# Aim of the task
Those lines of the data that hold the word "color" are to be copied out.

Saved entries:

=== Section Start ===

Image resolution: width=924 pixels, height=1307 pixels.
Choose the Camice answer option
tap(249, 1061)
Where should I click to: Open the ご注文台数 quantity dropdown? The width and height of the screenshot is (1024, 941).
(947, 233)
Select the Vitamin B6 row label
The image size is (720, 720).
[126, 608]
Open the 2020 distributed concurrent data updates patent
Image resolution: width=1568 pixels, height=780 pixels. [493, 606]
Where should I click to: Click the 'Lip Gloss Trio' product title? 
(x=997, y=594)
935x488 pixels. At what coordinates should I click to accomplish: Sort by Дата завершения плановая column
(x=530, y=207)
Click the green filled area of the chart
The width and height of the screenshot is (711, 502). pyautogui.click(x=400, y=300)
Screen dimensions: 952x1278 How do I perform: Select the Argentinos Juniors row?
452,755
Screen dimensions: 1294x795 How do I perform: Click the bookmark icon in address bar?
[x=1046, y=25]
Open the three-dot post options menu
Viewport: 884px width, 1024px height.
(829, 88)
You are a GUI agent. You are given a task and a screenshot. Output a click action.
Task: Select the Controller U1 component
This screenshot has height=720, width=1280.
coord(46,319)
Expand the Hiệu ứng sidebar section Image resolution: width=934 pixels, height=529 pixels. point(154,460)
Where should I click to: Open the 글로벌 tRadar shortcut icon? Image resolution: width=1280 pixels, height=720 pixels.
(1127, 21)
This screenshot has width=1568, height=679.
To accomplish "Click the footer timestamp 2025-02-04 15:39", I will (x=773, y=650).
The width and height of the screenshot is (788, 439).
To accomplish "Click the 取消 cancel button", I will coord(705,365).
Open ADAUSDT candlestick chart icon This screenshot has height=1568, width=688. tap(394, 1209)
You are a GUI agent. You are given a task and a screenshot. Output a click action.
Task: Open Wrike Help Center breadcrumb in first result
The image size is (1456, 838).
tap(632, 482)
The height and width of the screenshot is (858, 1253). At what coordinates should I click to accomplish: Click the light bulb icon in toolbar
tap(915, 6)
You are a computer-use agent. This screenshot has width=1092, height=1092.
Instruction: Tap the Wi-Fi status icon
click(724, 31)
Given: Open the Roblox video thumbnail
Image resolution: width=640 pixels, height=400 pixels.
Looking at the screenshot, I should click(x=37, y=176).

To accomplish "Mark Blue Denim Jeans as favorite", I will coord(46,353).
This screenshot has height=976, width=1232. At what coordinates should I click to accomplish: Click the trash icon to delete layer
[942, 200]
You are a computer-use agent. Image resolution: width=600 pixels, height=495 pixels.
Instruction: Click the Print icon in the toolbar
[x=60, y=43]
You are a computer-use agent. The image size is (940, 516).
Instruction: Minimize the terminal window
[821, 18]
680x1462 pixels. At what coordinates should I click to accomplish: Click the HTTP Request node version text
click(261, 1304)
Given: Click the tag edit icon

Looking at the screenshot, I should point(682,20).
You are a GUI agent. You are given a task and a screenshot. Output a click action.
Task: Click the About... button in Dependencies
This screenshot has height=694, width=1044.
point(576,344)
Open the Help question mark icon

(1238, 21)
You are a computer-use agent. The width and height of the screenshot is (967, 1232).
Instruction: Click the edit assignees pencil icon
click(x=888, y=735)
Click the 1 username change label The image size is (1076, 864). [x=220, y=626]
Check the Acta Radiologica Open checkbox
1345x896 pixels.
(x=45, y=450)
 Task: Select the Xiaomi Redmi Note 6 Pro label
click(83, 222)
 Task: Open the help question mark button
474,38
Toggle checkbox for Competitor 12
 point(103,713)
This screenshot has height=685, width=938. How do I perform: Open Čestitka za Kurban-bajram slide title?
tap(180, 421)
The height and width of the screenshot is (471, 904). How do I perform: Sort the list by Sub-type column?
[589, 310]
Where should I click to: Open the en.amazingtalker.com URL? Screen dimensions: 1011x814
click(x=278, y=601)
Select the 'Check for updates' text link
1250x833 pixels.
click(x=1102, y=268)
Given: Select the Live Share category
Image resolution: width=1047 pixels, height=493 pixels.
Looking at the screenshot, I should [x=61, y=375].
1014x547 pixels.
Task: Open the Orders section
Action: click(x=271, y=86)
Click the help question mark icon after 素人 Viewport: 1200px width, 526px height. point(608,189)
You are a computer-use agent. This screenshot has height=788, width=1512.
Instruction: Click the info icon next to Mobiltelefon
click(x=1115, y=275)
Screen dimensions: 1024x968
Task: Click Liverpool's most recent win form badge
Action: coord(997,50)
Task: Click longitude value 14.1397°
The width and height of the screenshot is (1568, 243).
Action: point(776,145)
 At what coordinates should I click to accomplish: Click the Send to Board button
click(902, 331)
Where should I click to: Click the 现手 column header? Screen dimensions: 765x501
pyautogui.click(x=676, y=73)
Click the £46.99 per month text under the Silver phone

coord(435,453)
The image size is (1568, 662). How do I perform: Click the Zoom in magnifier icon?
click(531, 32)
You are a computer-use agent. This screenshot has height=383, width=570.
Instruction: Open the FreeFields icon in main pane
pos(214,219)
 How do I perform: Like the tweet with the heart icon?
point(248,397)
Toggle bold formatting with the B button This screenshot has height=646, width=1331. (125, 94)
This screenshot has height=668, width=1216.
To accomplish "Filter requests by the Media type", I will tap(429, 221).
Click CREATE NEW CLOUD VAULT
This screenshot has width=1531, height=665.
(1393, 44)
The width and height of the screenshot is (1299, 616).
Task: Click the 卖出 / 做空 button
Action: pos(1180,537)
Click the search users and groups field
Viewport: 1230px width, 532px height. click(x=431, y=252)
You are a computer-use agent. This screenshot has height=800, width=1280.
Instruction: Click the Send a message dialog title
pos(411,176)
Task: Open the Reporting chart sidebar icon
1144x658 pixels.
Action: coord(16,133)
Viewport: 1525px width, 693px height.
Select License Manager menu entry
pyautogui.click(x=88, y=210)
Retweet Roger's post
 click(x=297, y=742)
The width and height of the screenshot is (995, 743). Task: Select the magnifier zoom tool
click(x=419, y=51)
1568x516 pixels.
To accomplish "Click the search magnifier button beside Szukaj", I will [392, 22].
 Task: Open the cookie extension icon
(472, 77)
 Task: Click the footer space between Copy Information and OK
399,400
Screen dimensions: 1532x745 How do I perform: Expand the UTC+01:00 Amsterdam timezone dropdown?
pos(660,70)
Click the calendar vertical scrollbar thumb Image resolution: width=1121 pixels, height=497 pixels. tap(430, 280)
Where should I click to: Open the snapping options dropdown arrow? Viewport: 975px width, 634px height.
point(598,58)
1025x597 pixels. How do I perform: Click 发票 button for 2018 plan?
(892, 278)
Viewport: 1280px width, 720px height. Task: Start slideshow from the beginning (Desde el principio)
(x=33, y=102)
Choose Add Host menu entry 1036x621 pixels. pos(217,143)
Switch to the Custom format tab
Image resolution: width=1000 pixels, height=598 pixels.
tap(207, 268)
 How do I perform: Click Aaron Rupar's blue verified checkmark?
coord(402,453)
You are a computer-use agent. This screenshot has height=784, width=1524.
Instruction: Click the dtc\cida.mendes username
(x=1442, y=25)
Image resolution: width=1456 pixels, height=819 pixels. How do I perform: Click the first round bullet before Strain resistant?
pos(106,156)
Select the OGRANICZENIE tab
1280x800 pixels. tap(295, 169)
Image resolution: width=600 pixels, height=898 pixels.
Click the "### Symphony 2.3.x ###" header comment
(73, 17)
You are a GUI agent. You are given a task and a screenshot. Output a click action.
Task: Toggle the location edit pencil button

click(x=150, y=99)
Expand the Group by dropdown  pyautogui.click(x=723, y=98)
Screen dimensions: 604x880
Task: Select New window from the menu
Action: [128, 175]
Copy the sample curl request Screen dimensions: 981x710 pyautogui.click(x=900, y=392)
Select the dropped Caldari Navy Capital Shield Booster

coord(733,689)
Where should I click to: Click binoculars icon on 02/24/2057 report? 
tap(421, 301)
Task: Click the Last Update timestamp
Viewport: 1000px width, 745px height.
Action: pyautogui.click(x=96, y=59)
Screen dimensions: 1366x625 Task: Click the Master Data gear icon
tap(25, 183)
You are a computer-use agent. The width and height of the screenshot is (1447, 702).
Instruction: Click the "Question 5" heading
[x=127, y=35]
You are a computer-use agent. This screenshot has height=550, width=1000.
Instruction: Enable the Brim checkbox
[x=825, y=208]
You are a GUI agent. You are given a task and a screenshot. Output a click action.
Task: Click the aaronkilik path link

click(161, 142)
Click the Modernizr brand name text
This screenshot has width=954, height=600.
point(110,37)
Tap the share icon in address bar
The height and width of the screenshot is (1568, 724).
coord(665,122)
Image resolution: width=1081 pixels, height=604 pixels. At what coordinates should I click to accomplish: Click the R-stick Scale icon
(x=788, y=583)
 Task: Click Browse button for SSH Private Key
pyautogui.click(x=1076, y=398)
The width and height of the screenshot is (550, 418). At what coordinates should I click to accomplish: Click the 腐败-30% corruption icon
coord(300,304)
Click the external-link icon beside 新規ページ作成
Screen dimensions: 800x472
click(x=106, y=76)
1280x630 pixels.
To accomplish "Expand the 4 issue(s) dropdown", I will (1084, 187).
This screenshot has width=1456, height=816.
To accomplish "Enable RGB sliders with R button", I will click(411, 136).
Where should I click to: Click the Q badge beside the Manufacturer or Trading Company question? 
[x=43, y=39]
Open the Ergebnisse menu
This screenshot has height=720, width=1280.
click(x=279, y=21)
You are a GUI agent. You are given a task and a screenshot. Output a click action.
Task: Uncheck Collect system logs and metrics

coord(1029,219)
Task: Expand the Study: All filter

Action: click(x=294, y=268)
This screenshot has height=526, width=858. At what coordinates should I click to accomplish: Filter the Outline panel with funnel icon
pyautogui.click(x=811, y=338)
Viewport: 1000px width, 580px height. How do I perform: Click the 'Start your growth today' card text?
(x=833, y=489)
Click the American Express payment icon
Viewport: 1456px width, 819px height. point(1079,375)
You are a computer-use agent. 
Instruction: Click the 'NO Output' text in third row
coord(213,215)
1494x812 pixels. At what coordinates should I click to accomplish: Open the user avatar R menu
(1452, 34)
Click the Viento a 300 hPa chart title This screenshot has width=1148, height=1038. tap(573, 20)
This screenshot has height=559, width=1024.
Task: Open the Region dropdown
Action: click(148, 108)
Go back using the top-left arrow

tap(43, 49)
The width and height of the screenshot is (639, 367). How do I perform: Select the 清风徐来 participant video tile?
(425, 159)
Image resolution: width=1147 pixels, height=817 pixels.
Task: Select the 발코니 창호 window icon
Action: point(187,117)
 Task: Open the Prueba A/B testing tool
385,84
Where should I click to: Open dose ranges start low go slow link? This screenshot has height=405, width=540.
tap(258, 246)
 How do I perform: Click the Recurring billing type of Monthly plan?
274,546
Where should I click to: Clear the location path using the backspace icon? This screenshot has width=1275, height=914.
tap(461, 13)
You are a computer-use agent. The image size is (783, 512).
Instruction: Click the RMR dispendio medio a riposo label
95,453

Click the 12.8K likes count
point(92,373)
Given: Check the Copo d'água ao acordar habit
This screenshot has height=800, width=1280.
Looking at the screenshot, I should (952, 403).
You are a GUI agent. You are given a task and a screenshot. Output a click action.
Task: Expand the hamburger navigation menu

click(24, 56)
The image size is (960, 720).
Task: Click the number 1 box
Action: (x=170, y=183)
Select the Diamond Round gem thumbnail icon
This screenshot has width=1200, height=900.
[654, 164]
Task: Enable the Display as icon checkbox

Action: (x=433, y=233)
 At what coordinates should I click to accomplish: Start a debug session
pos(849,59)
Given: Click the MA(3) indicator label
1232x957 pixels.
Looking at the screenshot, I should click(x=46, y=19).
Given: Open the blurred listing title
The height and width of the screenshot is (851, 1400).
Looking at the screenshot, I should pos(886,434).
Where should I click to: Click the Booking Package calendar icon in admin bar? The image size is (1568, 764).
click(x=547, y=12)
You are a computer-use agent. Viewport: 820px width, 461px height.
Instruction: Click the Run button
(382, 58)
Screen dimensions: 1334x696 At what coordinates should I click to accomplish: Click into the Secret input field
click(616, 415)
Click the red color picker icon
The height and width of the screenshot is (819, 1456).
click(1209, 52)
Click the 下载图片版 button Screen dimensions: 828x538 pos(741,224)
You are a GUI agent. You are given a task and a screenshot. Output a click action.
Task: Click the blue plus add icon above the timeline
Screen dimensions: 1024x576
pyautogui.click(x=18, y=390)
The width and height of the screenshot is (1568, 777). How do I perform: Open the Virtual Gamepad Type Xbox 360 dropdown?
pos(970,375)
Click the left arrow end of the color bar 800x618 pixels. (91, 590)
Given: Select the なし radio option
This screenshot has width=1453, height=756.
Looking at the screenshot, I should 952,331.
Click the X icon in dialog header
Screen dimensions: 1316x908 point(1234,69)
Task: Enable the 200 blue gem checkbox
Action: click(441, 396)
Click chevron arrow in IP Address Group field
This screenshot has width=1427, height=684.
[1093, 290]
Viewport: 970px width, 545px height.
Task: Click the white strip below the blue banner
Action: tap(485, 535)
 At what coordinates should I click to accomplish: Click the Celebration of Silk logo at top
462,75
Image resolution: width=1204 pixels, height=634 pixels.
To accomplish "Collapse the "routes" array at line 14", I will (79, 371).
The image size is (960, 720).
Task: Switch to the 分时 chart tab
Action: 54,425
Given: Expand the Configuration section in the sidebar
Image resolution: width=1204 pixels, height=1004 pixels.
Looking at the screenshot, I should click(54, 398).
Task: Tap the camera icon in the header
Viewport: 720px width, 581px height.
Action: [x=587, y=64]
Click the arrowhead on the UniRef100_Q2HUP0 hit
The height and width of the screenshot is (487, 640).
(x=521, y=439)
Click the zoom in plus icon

=== Section End ===

# Exercise solution
Click the red color picker icon
Click the left arrow end of the color bar 800x618 pixels. (91, 590)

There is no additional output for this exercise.